En la primera loma del polvoriento camino que se extendía a través de los brezos, hizo pantalla con sus manos sobre los ojos y miró alrededor, humeando como una chimenea y señalando con su bastón irlandés los distantes grupos de árboles y los trozos de mar que se veían entre ellos.

—Allá abajo está Oxwich; pero no se alcanza a verla. Es una granja. ¿Ves el techo? No, allá. Fíjate en mi dedo. Esto es vida —dijo.

Descendimos marchando por el centro del camino, codo con codo, dando latigazos a las plantas de las orillas. Ray vio un conejo que huía a saltos.

—Nadie diría que estamos cerca del pueblo, ¿eh?

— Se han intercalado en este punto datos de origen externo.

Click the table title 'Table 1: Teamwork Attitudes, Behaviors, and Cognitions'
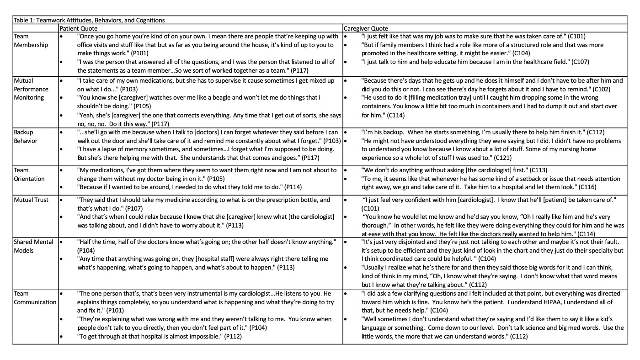point(89,20)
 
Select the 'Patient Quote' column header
point(78,28)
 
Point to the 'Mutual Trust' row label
point(31,200)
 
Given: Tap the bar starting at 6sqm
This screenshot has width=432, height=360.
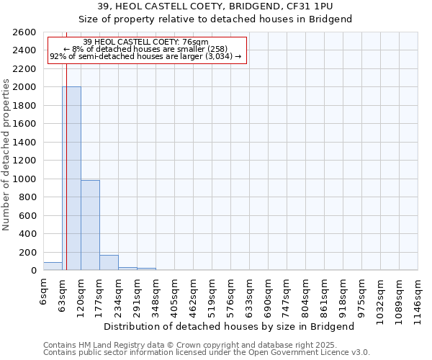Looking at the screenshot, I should point(53,266).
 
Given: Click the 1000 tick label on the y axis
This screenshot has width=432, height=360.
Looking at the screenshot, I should point(26,179).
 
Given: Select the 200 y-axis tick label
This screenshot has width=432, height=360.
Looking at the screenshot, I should point(29,253).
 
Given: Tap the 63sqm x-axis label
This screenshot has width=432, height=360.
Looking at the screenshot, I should point(63,294).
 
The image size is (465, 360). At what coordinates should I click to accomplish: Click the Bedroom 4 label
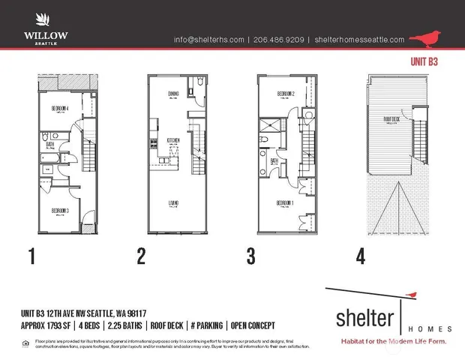click(52, 108)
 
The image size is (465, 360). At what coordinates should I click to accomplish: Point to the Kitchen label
click(172, 140)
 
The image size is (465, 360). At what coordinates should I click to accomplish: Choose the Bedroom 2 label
click(286, 94)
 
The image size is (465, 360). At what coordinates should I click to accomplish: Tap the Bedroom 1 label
click(284, 203)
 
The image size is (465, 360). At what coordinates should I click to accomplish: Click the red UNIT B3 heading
click(424, 62)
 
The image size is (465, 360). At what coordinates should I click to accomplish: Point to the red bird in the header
click(430, 38)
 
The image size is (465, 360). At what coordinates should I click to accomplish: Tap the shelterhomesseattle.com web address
click(360, 40)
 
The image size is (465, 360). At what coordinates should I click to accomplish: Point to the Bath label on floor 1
click(50, 145)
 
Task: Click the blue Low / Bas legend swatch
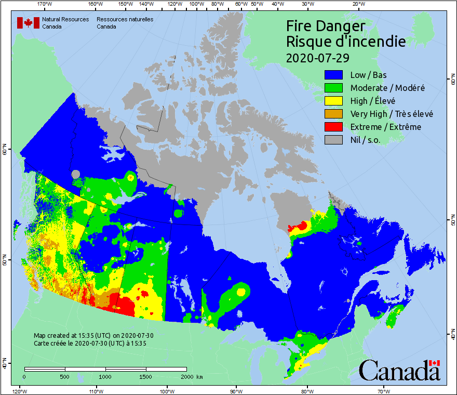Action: pyautogui.click(x=334, y=75)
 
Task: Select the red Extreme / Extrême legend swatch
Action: pyautogui.click(x=334, y=127)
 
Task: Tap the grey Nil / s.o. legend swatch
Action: pyautogui.click(x=334, y=140)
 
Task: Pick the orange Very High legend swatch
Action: pyautogui.click(x=334, y=114)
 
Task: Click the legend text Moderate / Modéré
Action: pyautogui.click(x=387, y=88)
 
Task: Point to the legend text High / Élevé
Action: pyautogui.click(x=373, y=101)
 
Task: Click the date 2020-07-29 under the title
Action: pyautogui.click(x=317, y=57)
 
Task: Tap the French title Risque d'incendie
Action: pyautogui.click(x=346, y=42)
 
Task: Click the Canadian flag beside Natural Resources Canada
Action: pyautogui.click(x=28, y=23)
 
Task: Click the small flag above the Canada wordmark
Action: pyautogui.click(x=435, y=363)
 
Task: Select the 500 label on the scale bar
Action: pyautogui.click(x=65, y=376)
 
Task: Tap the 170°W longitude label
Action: pyautogui.click(x=46, y=4)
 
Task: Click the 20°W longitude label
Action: pyautogui.click(x=357, y=4)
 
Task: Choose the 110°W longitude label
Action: pyautogui.click(x=96, y=391)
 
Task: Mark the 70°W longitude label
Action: pyautogui.click(x=384, y=391)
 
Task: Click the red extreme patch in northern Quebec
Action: pyautogui.click(x=300, y=226)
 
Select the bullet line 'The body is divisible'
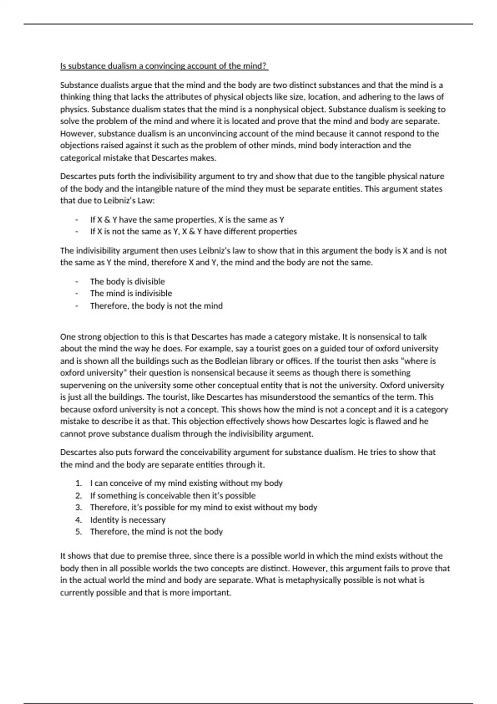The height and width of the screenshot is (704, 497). click(x=127, y=282)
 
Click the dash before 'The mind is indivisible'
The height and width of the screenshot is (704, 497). click(x=77, y=294)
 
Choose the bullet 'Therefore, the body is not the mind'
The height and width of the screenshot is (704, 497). click(x=156, y=306)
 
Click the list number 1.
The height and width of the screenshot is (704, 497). click(x=78, y=483)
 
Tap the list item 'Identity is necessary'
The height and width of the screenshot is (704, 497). click(x=128, y=520)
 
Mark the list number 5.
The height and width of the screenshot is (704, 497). click(x=78, y=532)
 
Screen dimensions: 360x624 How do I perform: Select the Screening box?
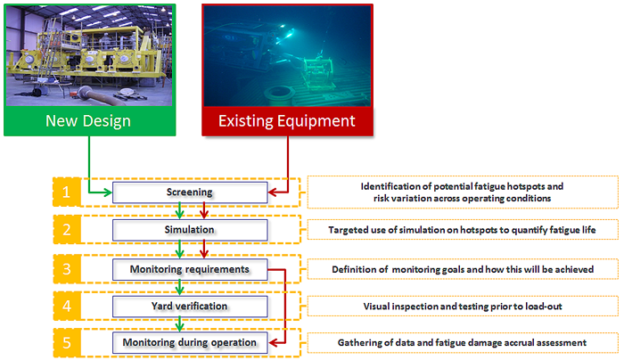190,192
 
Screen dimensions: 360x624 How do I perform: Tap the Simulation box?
190,229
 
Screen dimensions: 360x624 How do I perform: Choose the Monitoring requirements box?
190,268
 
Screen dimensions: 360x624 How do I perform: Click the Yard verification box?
190,306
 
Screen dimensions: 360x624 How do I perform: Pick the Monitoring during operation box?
190,342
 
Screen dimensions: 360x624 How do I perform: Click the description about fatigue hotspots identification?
462,192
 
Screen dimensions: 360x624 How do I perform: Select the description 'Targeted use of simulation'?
462,230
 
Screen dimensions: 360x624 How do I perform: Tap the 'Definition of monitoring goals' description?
462,268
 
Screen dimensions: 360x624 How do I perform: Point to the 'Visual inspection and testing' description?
462,306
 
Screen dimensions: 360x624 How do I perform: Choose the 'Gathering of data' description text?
462,342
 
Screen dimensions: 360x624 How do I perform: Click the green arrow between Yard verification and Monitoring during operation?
181,323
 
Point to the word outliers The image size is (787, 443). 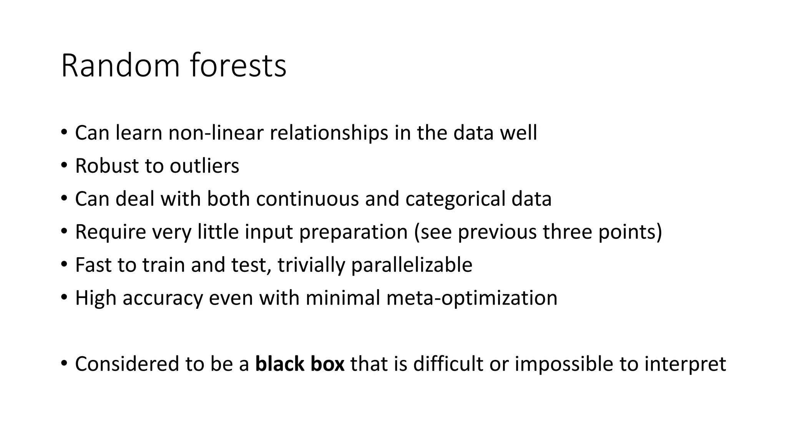[204, 166]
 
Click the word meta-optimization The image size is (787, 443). [472, 298]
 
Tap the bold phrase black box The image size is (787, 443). [300, 364]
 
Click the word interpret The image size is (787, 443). [685, 364]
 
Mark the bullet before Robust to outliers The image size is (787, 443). [64, 166]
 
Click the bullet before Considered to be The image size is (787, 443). [64, 364]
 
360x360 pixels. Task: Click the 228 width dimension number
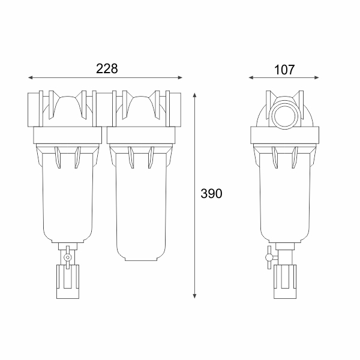pyautogui.click(x=107, y=68)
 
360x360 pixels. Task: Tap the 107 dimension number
pyautogui.click(x=284, y=70)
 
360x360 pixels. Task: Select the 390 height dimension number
pyautogui.click(x=211, y=193)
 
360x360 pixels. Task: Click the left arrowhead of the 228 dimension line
pyautogui.click(x=31, y=77)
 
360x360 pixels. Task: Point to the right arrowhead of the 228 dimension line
pyautogui.click(x=180, y=77)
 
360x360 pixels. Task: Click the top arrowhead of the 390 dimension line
pyautogui.click(x=194, y=95)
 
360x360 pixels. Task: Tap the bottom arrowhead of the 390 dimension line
pyautogui.click(x=194, y=296)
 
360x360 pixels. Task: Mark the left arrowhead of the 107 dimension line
pyautogui.click(x=251, y=77)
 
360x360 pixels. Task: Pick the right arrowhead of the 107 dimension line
pyautogui.click(x=316, y=77)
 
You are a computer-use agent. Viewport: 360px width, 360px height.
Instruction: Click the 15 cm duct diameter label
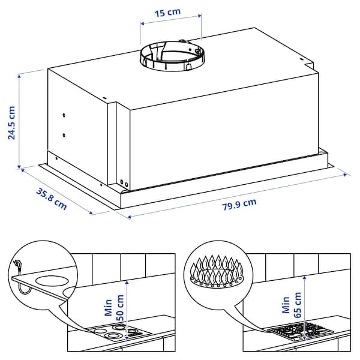[171, 11]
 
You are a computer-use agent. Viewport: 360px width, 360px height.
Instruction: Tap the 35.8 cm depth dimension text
[52, 199]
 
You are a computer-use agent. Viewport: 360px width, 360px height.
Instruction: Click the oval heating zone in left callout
[50, 281]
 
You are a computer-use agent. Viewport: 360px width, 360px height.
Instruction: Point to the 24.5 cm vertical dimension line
[21, 120]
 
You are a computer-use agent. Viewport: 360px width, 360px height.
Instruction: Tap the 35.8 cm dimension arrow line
[57, 191]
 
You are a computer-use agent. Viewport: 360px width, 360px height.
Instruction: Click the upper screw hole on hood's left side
[64, 115]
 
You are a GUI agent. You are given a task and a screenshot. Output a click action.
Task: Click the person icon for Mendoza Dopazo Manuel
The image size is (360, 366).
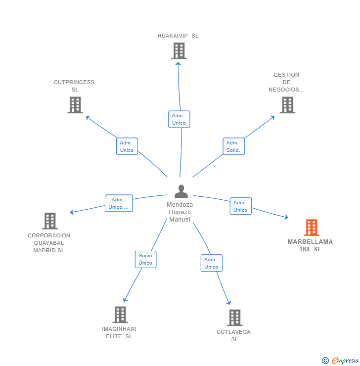pos(181,191)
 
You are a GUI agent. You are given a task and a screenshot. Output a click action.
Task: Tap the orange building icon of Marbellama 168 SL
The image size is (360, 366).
pos(311,228)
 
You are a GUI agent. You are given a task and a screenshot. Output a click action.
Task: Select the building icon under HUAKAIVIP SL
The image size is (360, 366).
pos(179,50)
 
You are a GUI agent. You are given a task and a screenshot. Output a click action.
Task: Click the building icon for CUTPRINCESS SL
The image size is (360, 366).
pos(75,105)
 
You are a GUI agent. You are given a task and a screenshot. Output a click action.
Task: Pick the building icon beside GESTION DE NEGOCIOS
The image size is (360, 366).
pos(287,105)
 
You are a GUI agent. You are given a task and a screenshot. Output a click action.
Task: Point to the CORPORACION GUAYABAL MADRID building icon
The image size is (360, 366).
pos(49,221)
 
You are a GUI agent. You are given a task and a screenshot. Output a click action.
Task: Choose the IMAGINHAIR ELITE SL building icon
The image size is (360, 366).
pos(120,315)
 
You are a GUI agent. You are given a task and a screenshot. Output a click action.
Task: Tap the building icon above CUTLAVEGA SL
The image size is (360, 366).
pos(234,318)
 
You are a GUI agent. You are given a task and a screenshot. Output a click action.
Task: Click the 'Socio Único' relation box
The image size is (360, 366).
pos(145,259)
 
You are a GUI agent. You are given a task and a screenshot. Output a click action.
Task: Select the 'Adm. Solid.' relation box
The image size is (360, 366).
pos(233,146)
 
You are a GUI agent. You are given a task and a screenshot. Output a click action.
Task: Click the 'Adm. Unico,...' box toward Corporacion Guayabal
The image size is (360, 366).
pos(119,203)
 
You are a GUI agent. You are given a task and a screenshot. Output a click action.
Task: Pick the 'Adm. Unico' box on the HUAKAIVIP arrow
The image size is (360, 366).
pos(179,119)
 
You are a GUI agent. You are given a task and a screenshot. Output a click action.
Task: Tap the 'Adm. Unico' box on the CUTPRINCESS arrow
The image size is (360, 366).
pos(127,146)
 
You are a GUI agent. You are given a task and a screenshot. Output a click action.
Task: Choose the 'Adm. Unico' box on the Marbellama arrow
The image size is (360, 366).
pos(240,206)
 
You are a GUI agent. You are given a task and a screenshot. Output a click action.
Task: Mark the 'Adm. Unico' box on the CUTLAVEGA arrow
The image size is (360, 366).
pos(211,263)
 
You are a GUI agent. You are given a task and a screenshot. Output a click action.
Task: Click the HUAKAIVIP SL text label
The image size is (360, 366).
pos(178,36)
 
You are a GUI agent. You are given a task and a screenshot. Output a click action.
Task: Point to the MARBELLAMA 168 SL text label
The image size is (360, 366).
pos(311,245)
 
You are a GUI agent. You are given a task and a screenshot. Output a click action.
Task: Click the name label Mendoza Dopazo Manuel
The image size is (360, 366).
pos(180,212)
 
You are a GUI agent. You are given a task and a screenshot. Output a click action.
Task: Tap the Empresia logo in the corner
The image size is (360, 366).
pos(341,361)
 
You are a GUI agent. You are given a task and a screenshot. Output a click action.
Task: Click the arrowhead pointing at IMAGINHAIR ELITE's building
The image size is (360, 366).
pos(125,299)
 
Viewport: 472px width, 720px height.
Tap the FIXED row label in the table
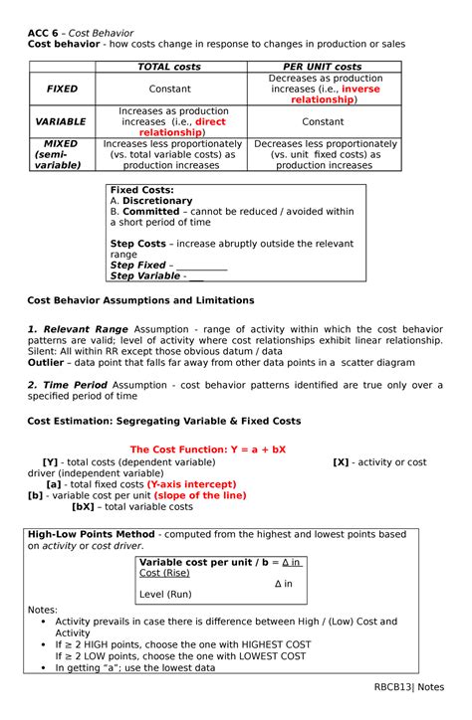tap(62, 89)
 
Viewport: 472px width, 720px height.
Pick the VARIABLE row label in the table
tap(62, 121)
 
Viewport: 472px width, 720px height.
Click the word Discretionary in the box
tap(157, 201)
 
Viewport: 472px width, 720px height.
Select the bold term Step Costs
tap(137, 244)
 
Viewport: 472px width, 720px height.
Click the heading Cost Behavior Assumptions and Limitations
tap(140, 299)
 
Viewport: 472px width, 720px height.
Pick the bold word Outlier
tap(46, 363)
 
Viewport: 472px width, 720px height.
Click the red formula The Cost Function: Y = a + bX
tap(208, 450)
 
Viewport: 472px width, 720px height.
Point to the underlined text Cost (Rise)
tap(165, 574)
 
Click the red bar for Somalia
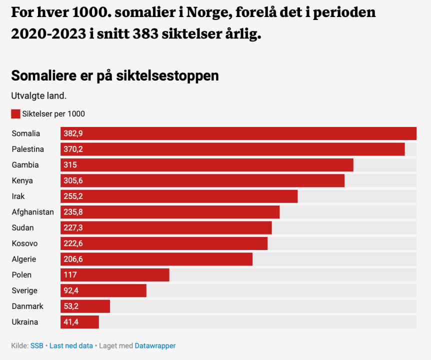[238, 134]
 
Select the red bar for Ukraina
[80, 322]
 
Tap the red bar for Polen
[115, 275]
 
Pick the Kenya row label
[22, 180]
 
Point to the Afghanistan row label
[32, 212]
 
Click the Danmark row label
[28, 306]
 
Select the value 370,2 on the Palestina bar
[73, 149]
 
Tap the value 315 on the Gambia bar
[70, 165]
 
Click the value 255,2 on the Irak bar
[73, 196]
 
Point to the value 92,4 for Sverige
[71, 290]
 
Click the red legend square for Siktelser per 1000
[16, 114]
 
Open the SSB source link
[36, 346]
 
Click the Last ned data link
[71, 346]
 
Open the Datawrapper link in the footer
[155, 346]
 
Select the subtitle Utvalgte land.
[39, 95]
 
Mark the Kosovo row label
[24, 244]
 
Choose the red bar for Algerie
[156, 259]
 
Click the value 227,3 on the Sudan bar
[73, 228]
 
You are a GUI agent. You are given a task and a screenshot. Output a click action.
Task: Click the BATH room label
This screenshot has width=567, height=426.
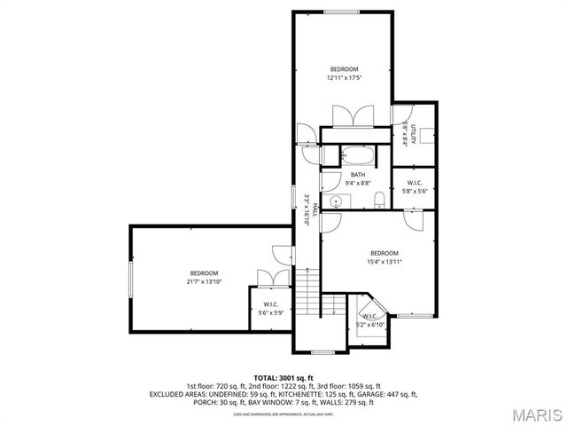point(358,175)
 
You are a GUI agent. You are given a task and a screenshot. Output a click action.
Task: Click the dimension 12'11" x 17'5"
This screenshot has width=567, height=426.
point(345,78)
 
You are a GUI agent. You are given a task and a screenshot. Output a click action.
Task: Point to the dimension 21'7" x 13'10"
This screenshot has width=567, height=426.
point(204,282)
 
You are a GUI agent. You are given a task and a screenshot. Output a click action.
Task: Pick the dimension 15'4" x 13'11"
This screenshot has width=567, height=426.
point(384,262)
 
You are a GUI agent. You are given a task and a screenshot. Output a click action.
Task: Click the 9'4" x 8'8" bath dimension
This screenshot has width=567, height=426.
point(358,183)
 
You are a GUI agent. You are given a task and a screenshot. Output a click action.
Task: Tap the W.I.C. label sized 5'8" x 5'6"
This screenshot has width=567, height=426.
point(414,183)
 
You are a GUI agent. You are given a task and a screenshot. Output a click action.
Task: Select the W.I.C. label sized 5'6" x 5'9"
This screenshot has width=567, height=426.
point(271,304)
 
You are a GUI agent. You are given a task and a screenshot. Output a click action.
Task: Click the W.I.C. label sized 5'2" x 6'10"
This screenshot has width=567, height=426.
point(370,316)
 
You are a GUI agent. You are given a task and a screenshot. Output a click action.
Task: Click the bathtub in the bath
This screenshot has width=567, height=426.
point(359,153)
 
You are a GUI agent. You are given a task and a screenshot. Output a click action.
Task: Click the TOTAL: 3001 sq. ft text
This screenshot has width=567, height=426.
point(284,378)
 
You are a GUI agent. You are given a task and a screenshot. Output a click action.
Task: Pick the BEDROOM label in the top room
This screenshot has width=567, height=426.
point(345,69)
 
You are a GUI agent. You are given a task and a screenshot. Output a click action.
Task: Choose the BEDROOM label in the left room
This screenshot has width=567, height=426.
point(204,273)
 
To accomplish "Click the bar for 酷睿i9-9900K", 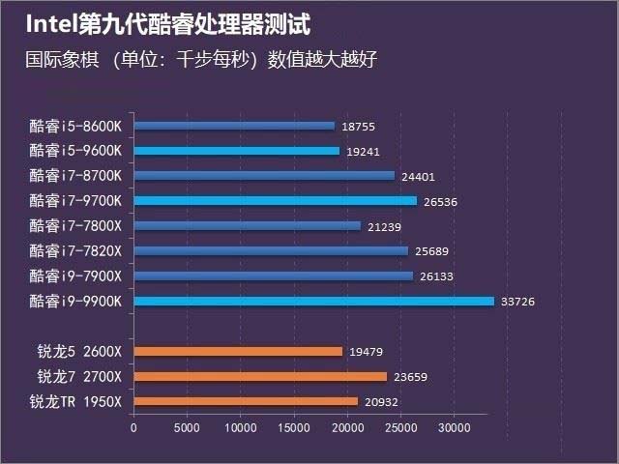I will (x=313, y=302).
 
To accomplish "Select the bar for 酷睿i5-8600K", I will (x=234, y=126).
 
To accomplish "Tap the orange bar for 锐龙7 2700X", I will (x=260, y=376).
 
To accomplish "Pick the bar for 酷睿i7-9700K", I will (x=275, y=201).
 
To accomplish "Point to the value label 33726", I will (x=517, y=302).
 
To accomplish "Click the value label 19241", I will (x=363, y=151).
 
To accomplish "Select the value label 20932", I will (x=381, y=401).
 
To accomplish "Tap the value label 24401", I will (x=418, y=176).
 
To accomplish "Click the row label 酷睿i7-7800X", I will (x=76, y=226).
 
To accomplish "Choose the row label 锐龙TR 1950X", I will (x=75, y=401).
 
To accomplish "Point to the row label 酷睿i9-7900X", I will (x=76, y=276).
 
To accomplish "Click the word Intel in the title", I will (x=51, y=22).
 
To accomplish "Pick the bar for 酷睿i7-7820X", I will (x=271, y=251).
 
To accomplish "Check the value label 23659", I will (x=410, y=376).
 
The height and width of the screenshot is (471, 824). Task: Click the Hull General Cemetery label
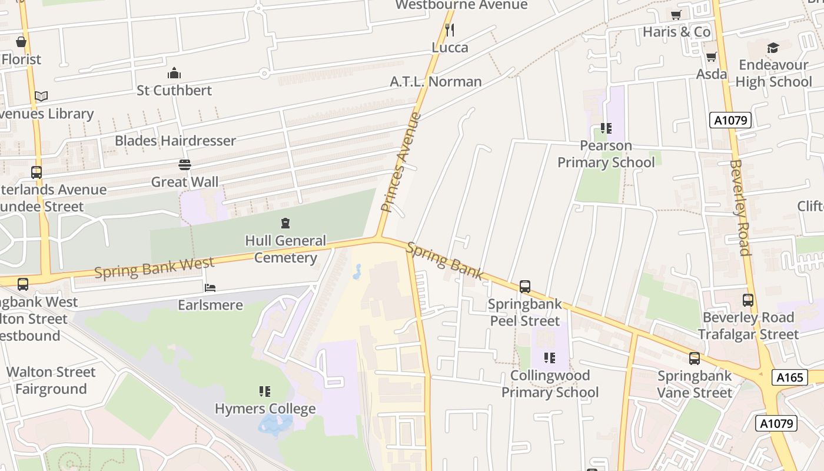pyautogui.click(x=285, y=249)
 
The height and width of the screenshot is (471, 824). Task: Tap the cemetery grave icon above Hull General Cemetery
pyautogui.click(x=285, y=223)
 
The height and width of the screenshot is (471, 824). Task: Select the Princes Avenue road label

Esto es salvaje.

Nos señalamos los pájaros cuyos nombres sabíamos, e inventamos nombres para los otros. Vi gaviotas, cuervos, tordos, golondrinas y alondras volando por encima de nosotros mientras tarareando apretábamos el paso.

Ray se detuvo para arrancar unas hojas de hierba.

—Debiera ser paja —dijo, y se las puso en la boca junto a la pipa—. ¡Dios, qué azul es el cielo! Conejos, campos, granjas. Mirándome ahora nadie pensaría que he sufrido. Podría hacer cualquier cosa. Arrear vacas. Arar un campo.

Su padre, su hermana y su hermano habían muerto, y su madre se pasaba el día sentada en una silla de ruedas, inmovilizada por la artritis. Tenía diez años más que yo, el rostro huesudo y surcado de arrugas y la boca apretada y torcida. Su labio superior había desaparecido.

Solos sobre el largo camino, rodeados de millas de tierra que se perdía a ambos lados en una tibia niebla, seguimos caminando bajo el sol de la tarde, comenzando a sentir sed y sueño, pero sin amenguar el paso. Pronto pasaron a nuestro lado los ciclistas, tres muchachos y tres chicas, y la chica solitaria del tándem, riendo y haciendo sonar sus timbres.

—¿Qué tal?

—¡Hasta la vuelta!

—¡Cuando volvamos, todavía van a estar caminando!

—¿Quién quiere una muleta?

Después desaparecieron. El polvo volvió a asentarse. Los timbres sonaban débilmente a través del bosque, al otro lado del camino. La tierra salvaje —seis millas y un poco más desde el pueblo— se extendía sin una sola figura humana; debajo de los árboles, fumando ávidamente para mantener alejados los mosquitos, nos apoyamos contra un tronco y hablamos como hombres al borde de un lugar nunca hollado que no han visto un semejante en muchos años.

—¿Te acuerdas de Curly Parry?

Lo había visto dos días antes en un salón de billar, pero su rostro con hoyuelos se desvanecía al pensar en él, confundiéndose con los colores del camino, la ceniza del polvo y de los brezos, el verde y azul de los prados y del mar fragmentario; y el recuerdo de su voz tonta se perdía entre el canto de los pájaros y el susurro de las hojas que se movían sin razón en el aire sin viento.

—¿Qué estará haciendo ahora? Debería andar más al aire libre; está demasiado metido en el pueblo. Míranos aquí —Ray señaló con su pipa los árboles y el cielo llenos de hojas—. Yo no cambiaría esto por High Street.

Miré; un chico y un joven con rostros que, bajo la reciente quemadura del sol, tenían aún la palidez del pueblo abigarrado; jadeantes y con los pies ardiendo; detenidos, en la tarde temprana, junto a un camino, frente a un bosque. Y pude ver la desacostumbrada felicidad en los ojos de Ray, y la imposible amistad en los míos; y Ray protestaba contra su historia cada vez que le preguntaba algo o señalaba la escena campestre, y yo sentía dentro de mí más amor del que jamás podría necesitar o prodigar.